Constituée d’une poignée de combattants aguerris choisis au sein d’une compagnie de Rangers, nos personnages sont, habilement campés par le scénariste Robert Rodat, tous des Américains « typiques » – à supposer qu’il en existe : citadins ou campagnards, juifs ou chrétiens, anglo-saxons ou originaires d’Italie, ils sont l’Amérique rêvée luttant contre l’Allemagne nazie, parfois grandes gueules parfois discrets, courageux mais pas intrépides. Chacun peut y retrouver un personnage de prédilection, et la distribution, exemplaire, est menée par Tom Hanks et Tom Sizemore, impeccables dans des rôles qui les marquent à jamais.

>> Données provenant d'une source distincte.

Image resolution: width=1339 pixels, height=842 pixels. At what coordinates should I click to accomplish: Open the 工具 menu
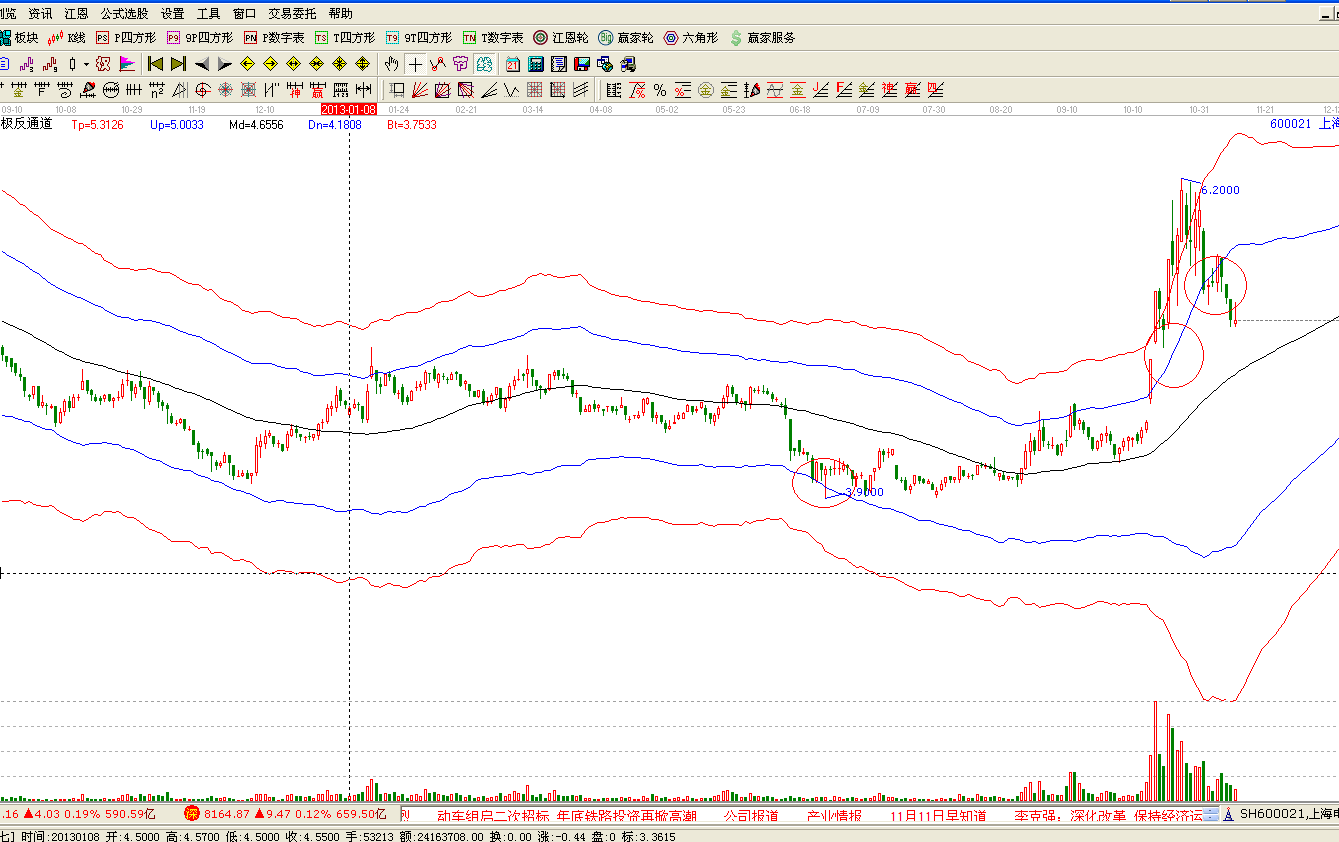(x=208, y=13)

Cette équipe, menée par un officier admiré et un sergent, dur à cuire comme il se doit, s’enfonce donc dans la Normandie en guerre pour extraire de cet enfer un autre Américain, solide jeune homme natif de l’Iowa qui refusera finalement de quitter son poste.

Matt Damon

Comme dans toute quête qui se respecte, les épreuves et les péripéties vont se multiplier, avec ou sans civils français, dans les ruines de villages, dans le bocage, jusqu’à une bataille finale que le capitaine Miller perçoit, avant même qu’elle ne débute, comme un Alamo. Cette progression vers l’objet de la quête, le soldat Ryan, permet au cinéaste de présenter le drame des largages de paras, de mettre en scène des cas de conscience, de faire évoluer ses personnages. Il n’y a rien de novateur dans cet ensemble cohérent, mais la qualité de la mise en scène permet de rendre hommage à ceux que Michel Goya qualifie d’hommes ordinaires accomplissant des choses extraordinaires.

Cette quête s’achève par une victoire tragique, par le sacrifice de quelques héros malgré eux, au profit d’un homme seul, qui aura donc à cœur de mériter cette vie. Quête, ode morale, portrait de groupe, film d’action, Saving Private Ryan s’achève par les témoignages, bien inutiles, de familles ayant perdu des proches dans la guerre, et on a alors la désagréable impression que Spielberg a découvert en réalisant son chef d’œuvre que l’Amérique avait donc connu la guerre, la douleur, l’angoisse. Cette fausse note n’enlève rien, cependant, à la force d’un monument, indépassable, que complètera à sa façon, la même année, Terence Malick avec The Thin Red Line, remarquable œuvre intimiste, méditation philosophique, située loin d’Omaha Beach, à Guadalcanal.